Within the family of the Catholic Church, there are currently 25 different “rites”, and the “Roman” Catholic, or the “Latin” rite, is only one of them. All of these are united under one Pope, who happens to be of the Latin rite.
The proper distinction is therefore not different “churches”, but different “rites”.
The word “rite” refers to the ritual and liturgies. We have to remember that in the early Church, they did not have email or telephone, and communication and transportation were often disrupted for long periods of time due to wars and unrest. The early Church also did not already have a standardized way to celebrate Mass or perform baptism etc. In fact, they often had to start from bits and pieces. As a result, different locale would have to develop their own custom of worship, sacraments and prayer, using their own local languages and culture. In the East especially, since most of the early Church thinkers were from that area, each local community would typically embrace the liturgy developed by their heroes. So the Coptics Egyptians would embrace St. Athanasius’ liturgy, while the Greeks would embrace St. Basil and St. John Chrysostom, the Melkite and Maronite would have their own. Those evangelized in Kerala, India by St. Thomas, being so far away, would develop something quite distinct. As well, each distinct locale would also use their own language and expression, their own way to celebrate and their music.

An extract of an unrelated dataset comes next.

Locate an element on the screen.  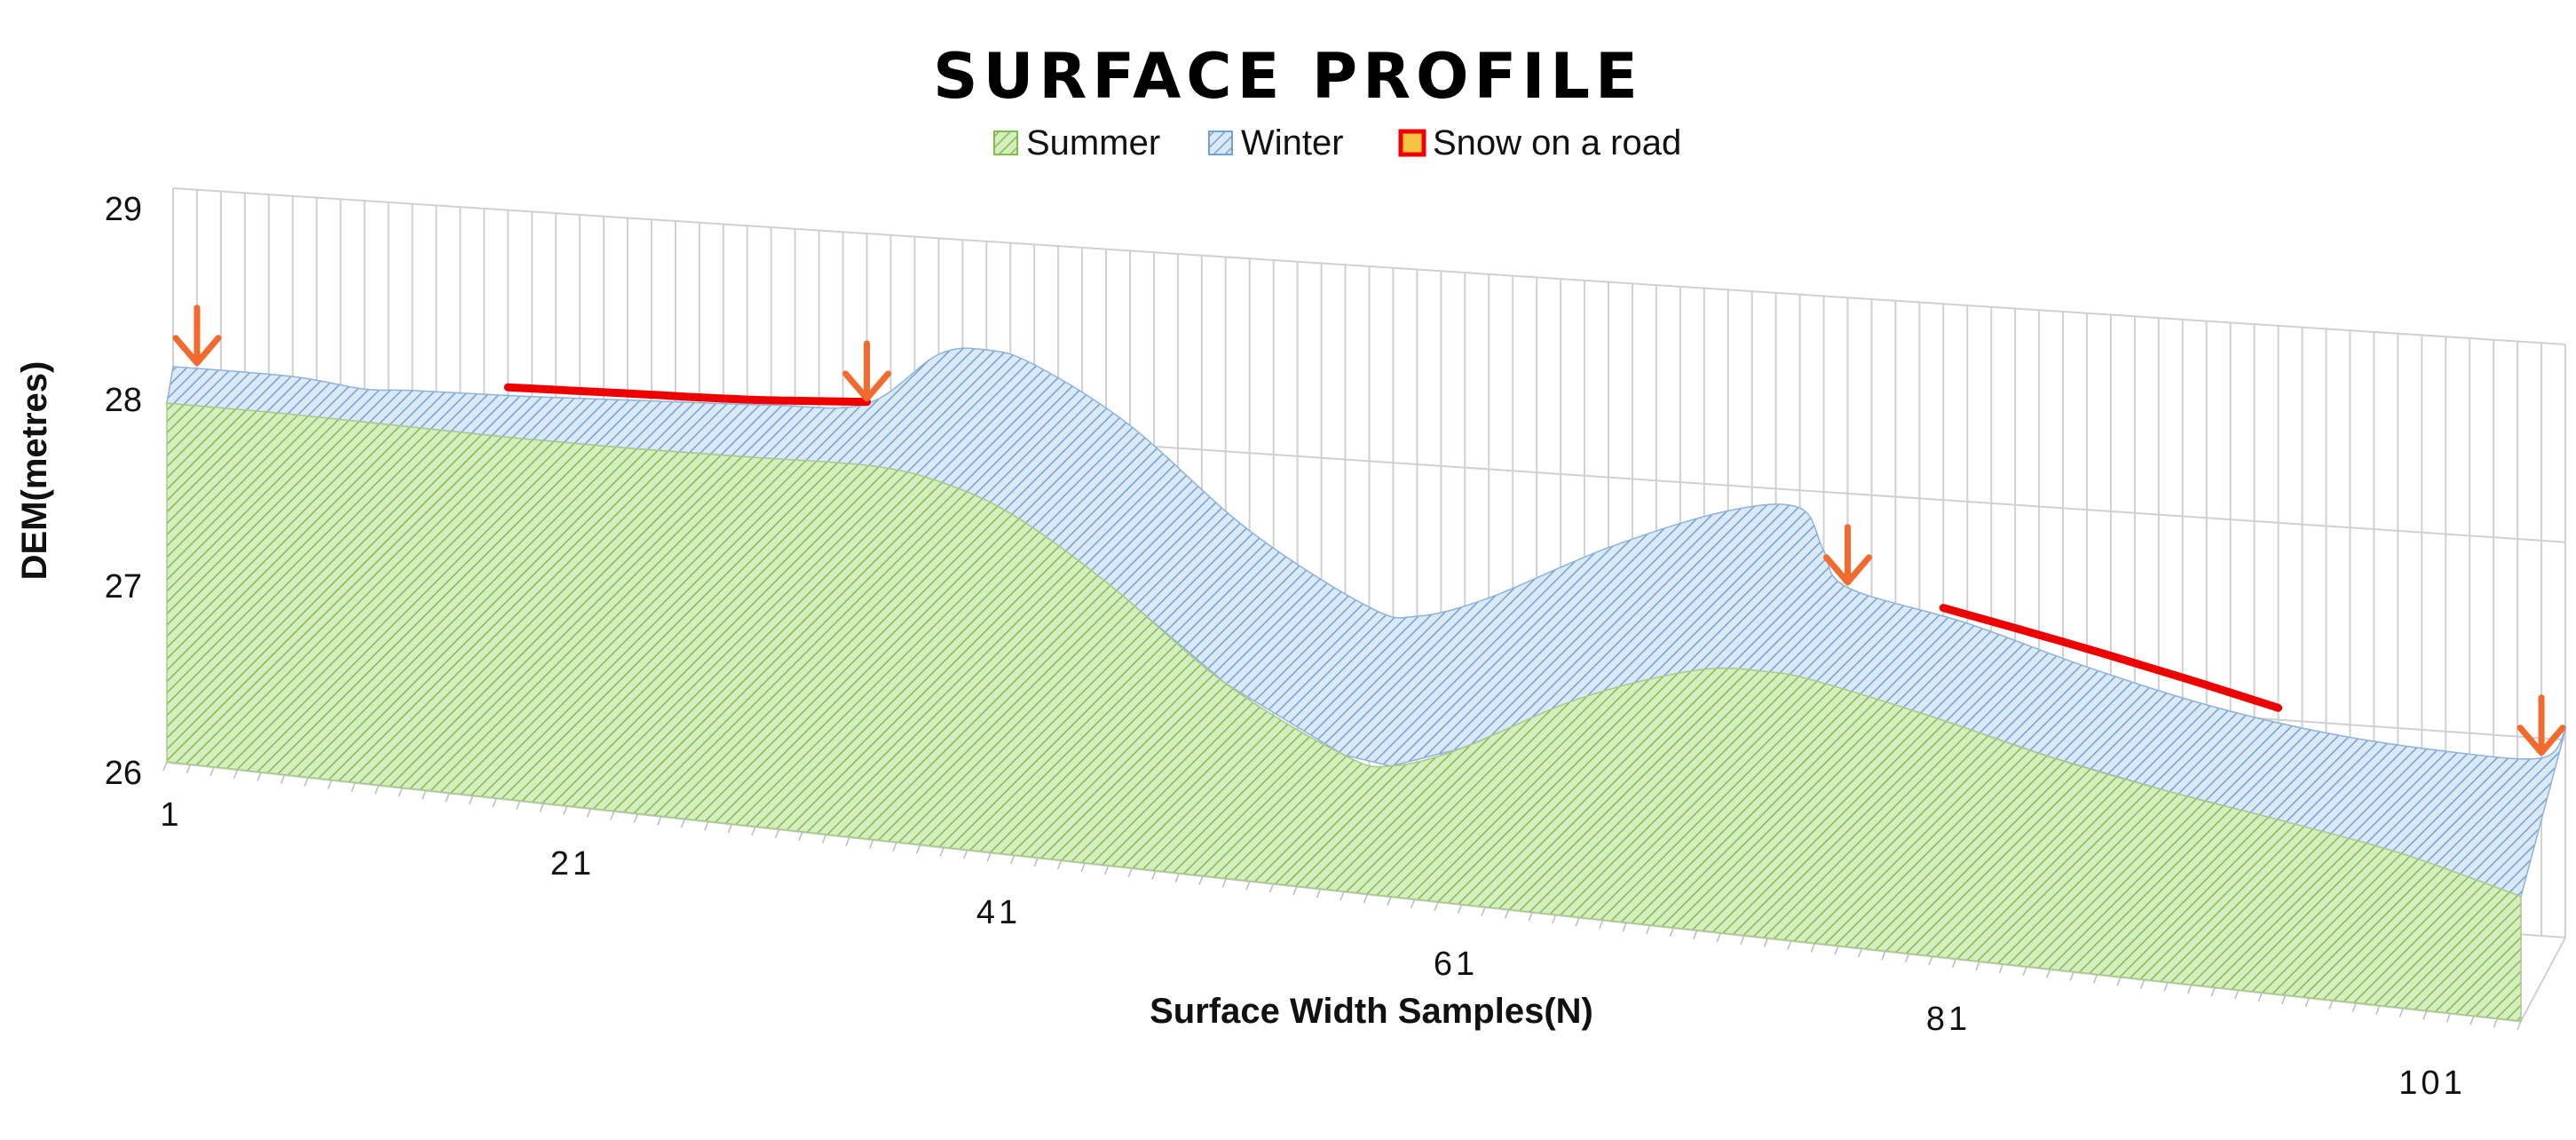
legend-label-winter: Winter is located at coordinates (1292, 142).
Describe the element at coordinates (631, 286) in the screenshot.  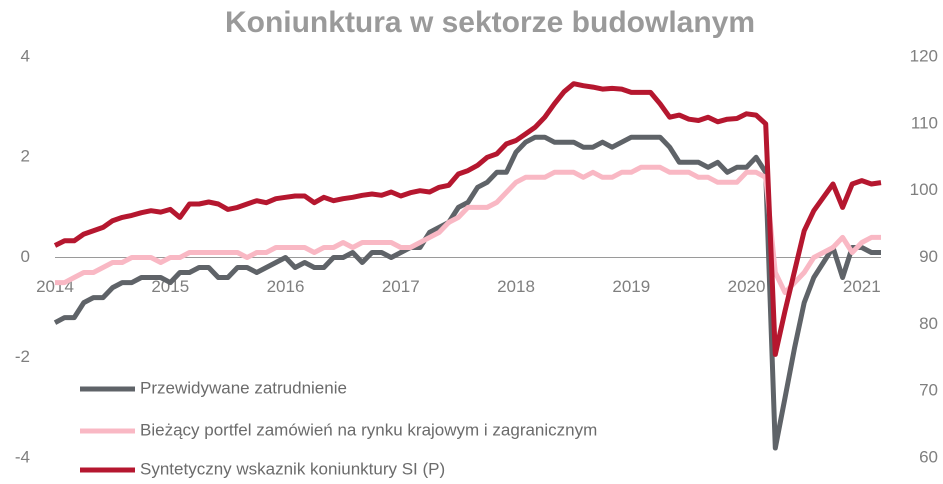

If you get a chance, visit your local Greek Catholic or Maronite Catholic Church and participate in their Sunday liturgy. You will quickly notice how different it is, but at the same time how similar. The rituals are different, but it is the same liturgy: same structure, same contents, same Church, same Pope.
As you probably have figured out now, we Roman Catholics are free to share in the liturgies and sacraments of the Catholics of other rites.
These Catholics of other rites are often called the “Eastern Churches”, since they are from communities east of Rome. This is common but not very accurate any more, since they also include the far east rites in India, the NE rite of Russia, Ukraine, and many of these are now diaspora communities with their own development all over the world. And lately, we have the rite of the Anglican Ordinariates which is west of Rome…
As to the Orthodox Church, we need to know some history. When the Orthodox Church and the Roman Catholic Church officially separated from each other in 1054, their only significant divergence was only the disagreement on the authority of the pope over other metropolitan bishops, and some obscure theological perspective that only few people understand. However, all of the non-latin rites, with the only exception of the Maronite rite, left the Catholic Church. The current Eastern rite churches were brought back through the valiant saintly effort of St. Josaphat, who single-handedly convinced some of each of the eastern rites to return to obedience under the Pope. And as a result he suffered martyrdom.
Since the 20th century, there has been a steady effort to restore relationship with the Orthodox Church, to the extent that currently the Catholic Church has allowed its members to receive sacraments from the Orthodox Church, and to provide sacraments to Orthodox believers if they request them. Although on their part some Orthodox bishops and priests would not allow us to receive Communion from them, it is still a huge step toward full inter-communion.